地図上だけどトキワまでなら一本道。ポケモンがなくてもそんなに危険はない、ってスクールに通っていた時のことを二人に聞いていた。
「でも…、一人じゃ危ないわ」
頬に手を当てて、更にうーんと悩んでしまったナナミさん。やっぱり町から出たこともないわたしが一人で行くのは無謀なのかな。
「…どうしたの?」
そこへ二人が貰って行ったポケモンのことなどを博士に詳しく聞いていたファイアくんが戻ってきた。
「あら、調度良かった!ファイアくんも一緒に行ってあげて?ななしちゃん一人じゃ危ないものね!ね?」
「え、は?はあ…」
す、凄い。あのファイアくんが押されっぱなしだ。
なら安心!と掌に乗せられたタウンマップ。しっかり持たせるように、わたしの手を包んだナナミさん。そしてまたいつものにこにことした顔で部屋を出て行ってしまった。
「ナナミさん…」
『ななしちゃんの元気がない理由があの二人なら、ちゃんと話してこなきゃだめよ』
そっと耳元で言われた言葉。
しかし感動している暇もなく、急に背筋がぞわっとする。
「なんなの、これ。ななし…分かるように、簡潔に、説明してよ」
トキワまでの道のりを一人で行くより、ここにファイアくんといる方が危険な気がするのはわたしだけ?
***
「レッドも凄いんだか抜けてるんだか…」
理由を話せば素直について来てくれたファイアくん。道中慣れていないわたしがいるからなのか今日はロコンも一緒だ。
「ちゃんと渡せるかなぁ。その前に会えるかな…」
「トキワまでなら距離もないし大丈夫じゃないの?森に入ってたらお手上げだけどさ」
ありえない話じゃないかも。ポケモン大好きレッドくん、だもんなあ。
周りの森も念のためレッドくんを探してきょろきょろと歩いていれば、見えてくる町並み。距離がないとは云ってもちょっとした遠足だった。マサラタウン以外の街ははじめてなので、こんな状況だけどなんだかちょっとわくわくしてる。

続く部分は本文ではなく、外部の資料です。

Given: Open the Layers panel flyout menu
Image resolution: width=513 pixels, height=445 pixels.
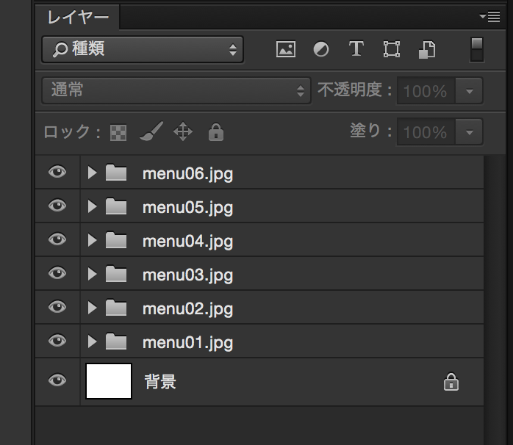Looking at the screenshot, I should pyautogui.click(x=489, y=16).
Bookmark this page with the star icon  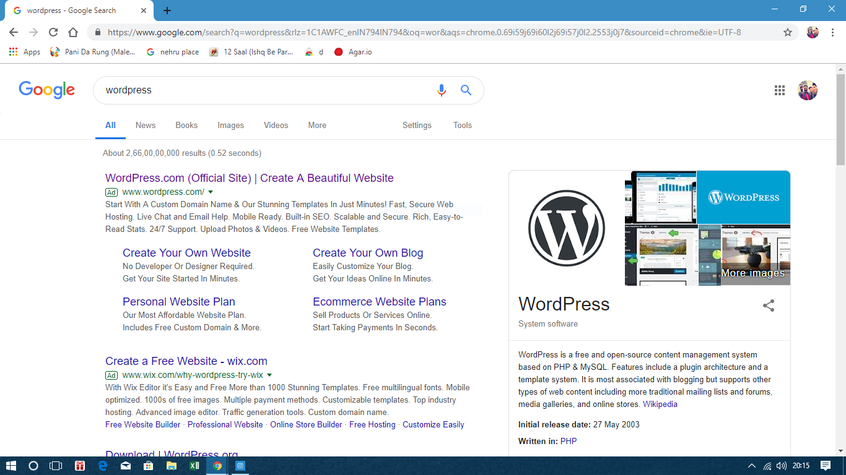point(788,32)
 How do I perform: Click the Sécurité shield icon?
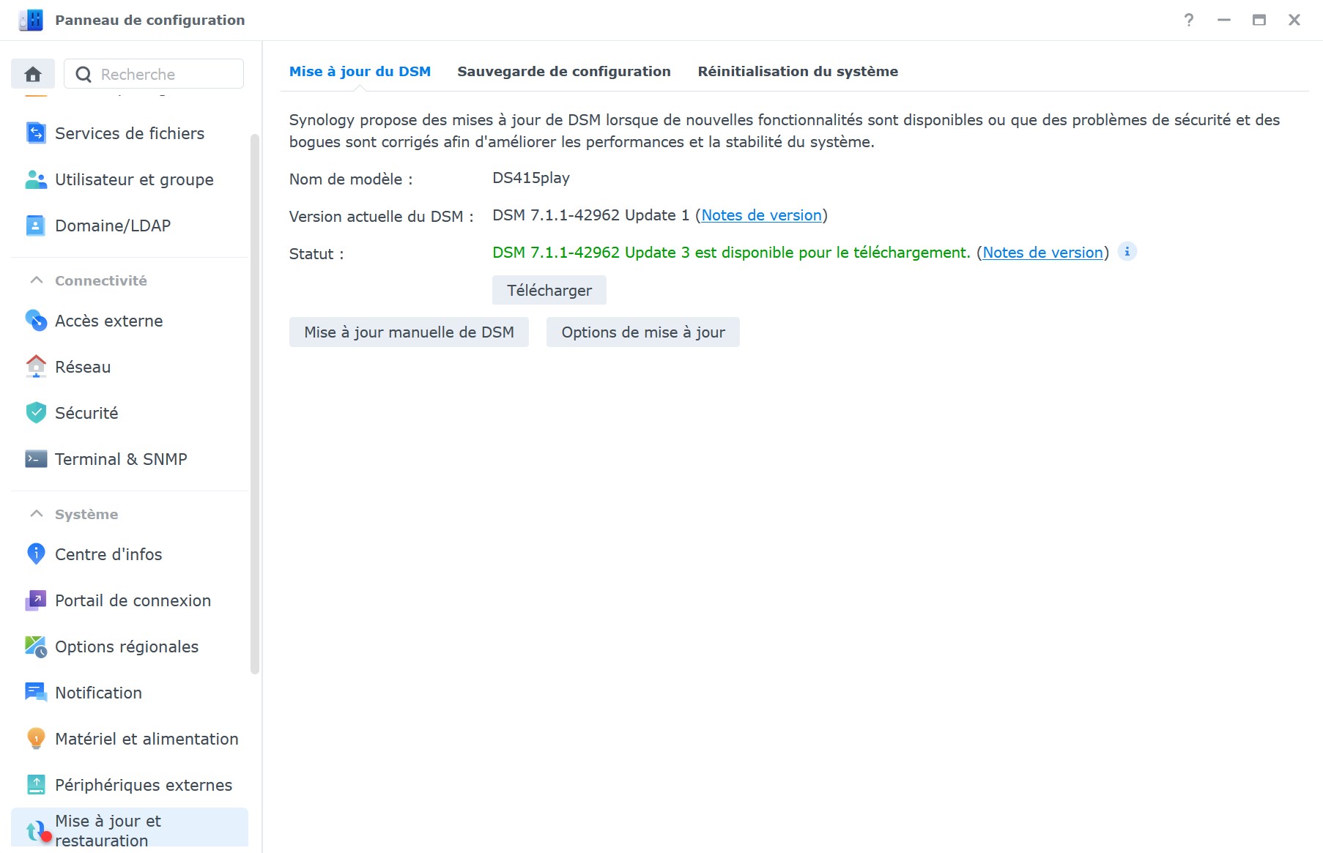click(x=36, y=413)
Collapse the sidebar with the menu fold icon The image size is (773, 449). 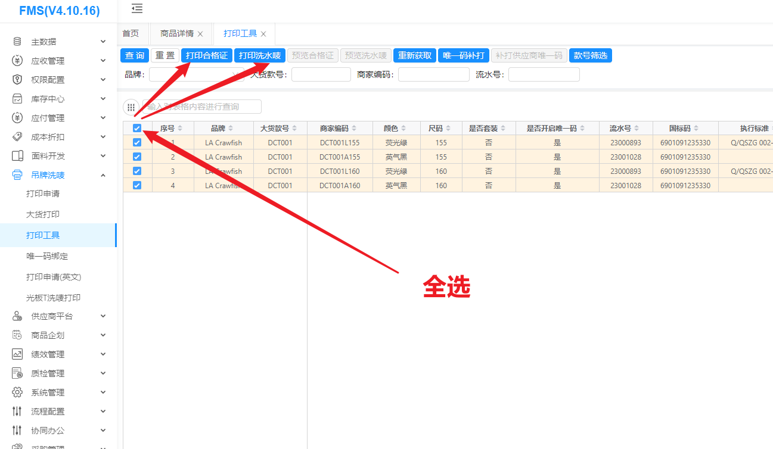tap(137, 8)
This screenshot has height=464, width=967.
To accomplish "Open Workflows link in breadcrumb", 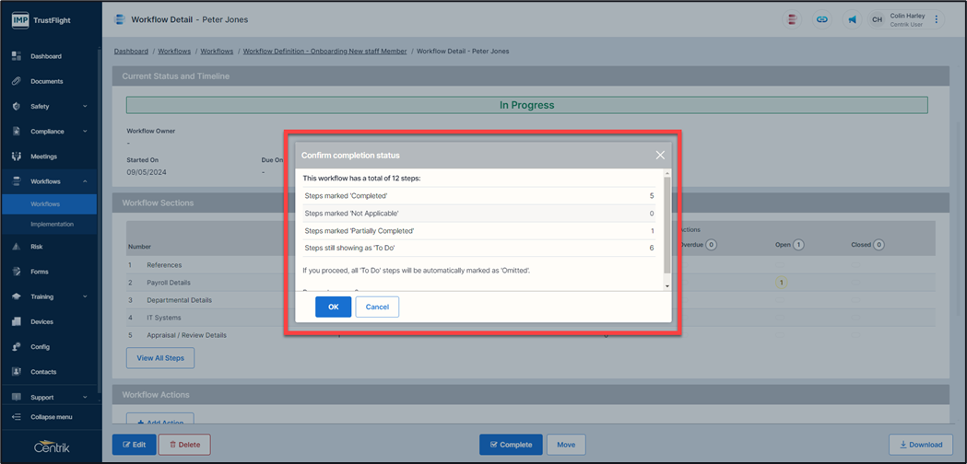I will tap(173, 52).
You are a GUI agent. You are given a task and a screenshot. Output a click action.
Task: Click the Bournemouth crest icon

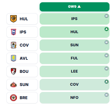[13, 71]
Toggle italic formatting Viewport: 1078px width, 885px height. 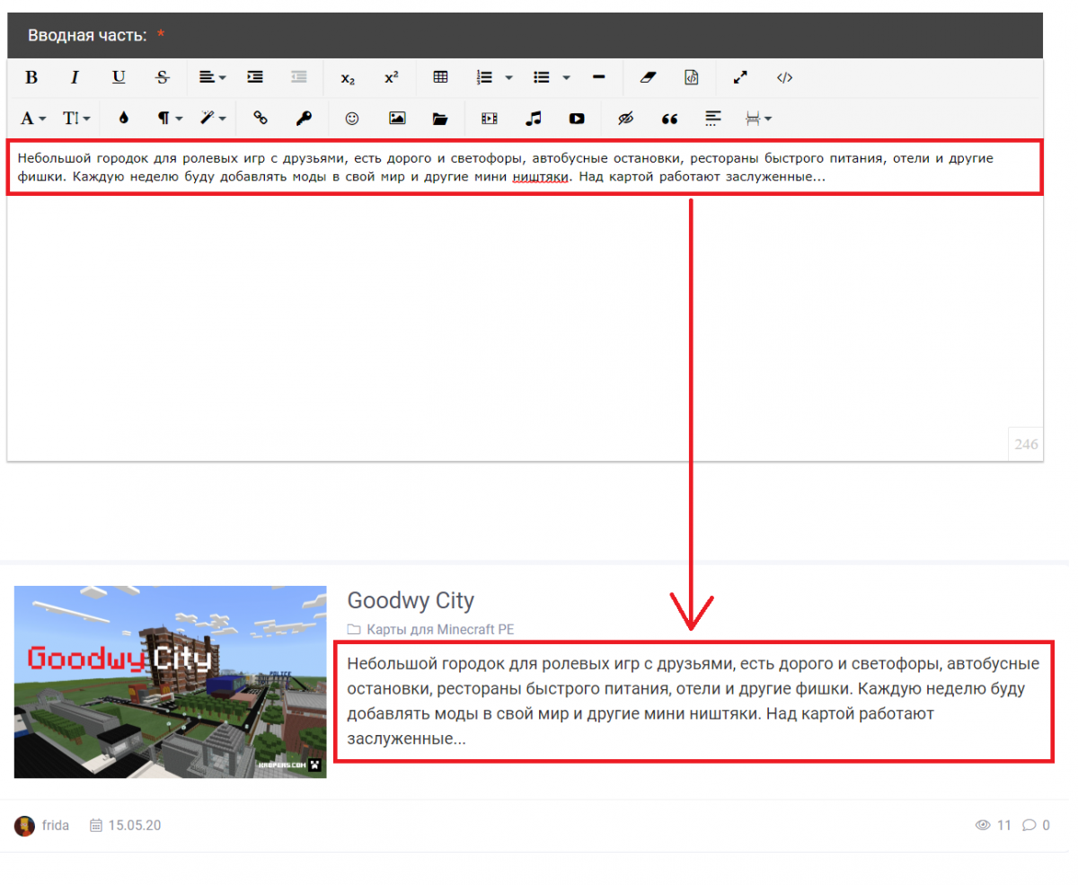(x=75, y=77)
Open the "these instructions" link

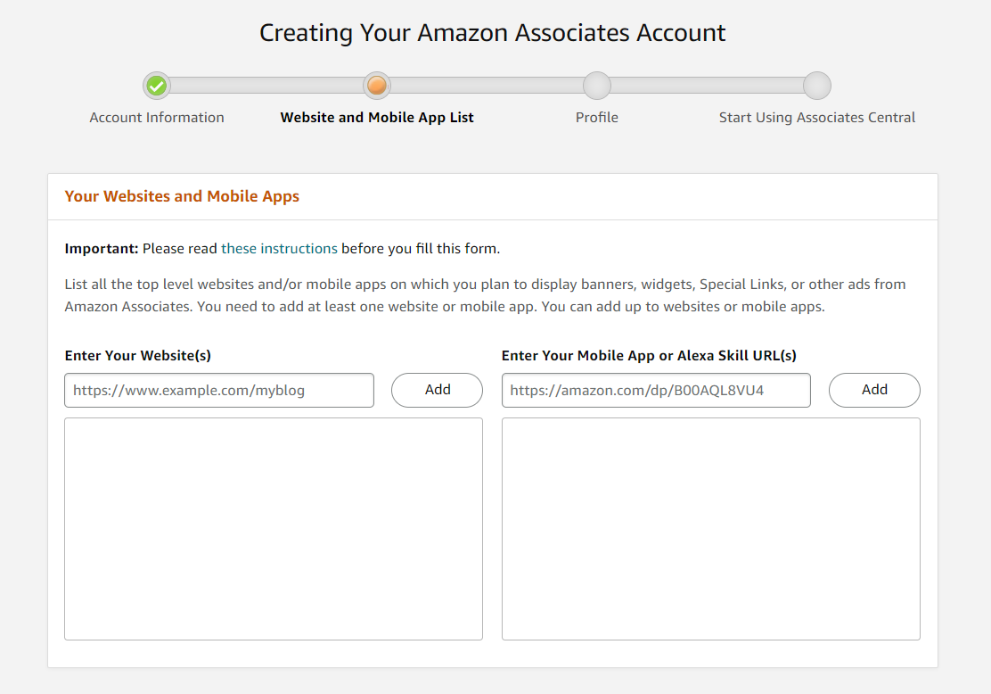coord(279,249)
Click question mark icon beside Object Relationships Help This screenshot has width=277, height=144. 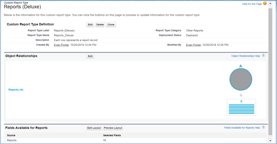263,56
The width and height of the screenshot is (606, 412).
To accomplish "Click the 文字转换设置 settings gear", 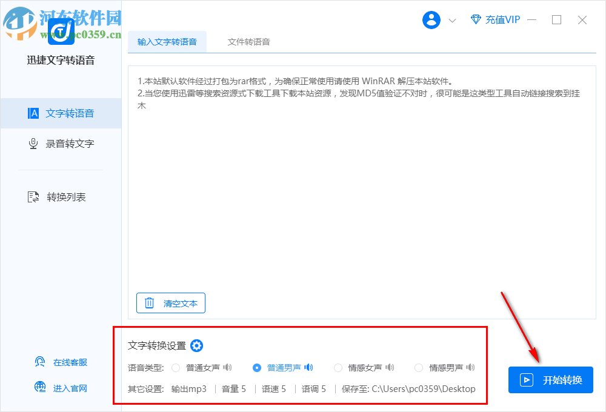I will coord(196,345).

さっそくポケモンセンターにショップと、ファイアくんの助言でトレーナーなら寄りそうな場所を見て回ったけれど、残念ながら会うことは出来なかった。
「そういえばあっち側、まだ見てないね」
「ああ、けどあそこはリーグしかないから行っても多分意味ないよ」
「リーグ…」
グリーンくんから聞いていたチャンピオンの存在。まさかそんな凄い施設がこんな目と鼻の先にあったとは。観光目的なのだろうか人通りはあるし、ファイアくんに一応見てくる!と走り出そうとすれば、向こうから見知った顔がやって来た。
「ななし!?ファイアも、何やってんだよこんなとこで」
「それ、グリーンにも同じこと聞きたいんだけど」
かなり驚いた様子のグリーンくん。
無理もない、朝別れたばかりなのに、まさかの再会。どうしたという質問には、ファイアくんが目的を答えてくれた。
「姉ちゃん、レッドには貸すなって言ったのによ」
ふて腐れてなにかぶつぶつ言っている。グリーンくんに会えたのは嬉しいけど、本来マップを渡したい相手、レッドくんはもうトキワにいないのだろうか。
「レッドの奴ならさっきじーさんに届け物があるとか言ってたぜ、けど今いる場所はわかんねえな」
えぇぇ!?
そんな、まさかのすれ違い!?
「じゃあわたし、少し戻ってみる!」
「なら僕も、」
「ファイアくんは念のためここにいて!レッドくんがもしかしたら、まだトキワにいるかもしれないし!」
グリーンくんとファイアくんの制止も聞かないままわたしは走り出した。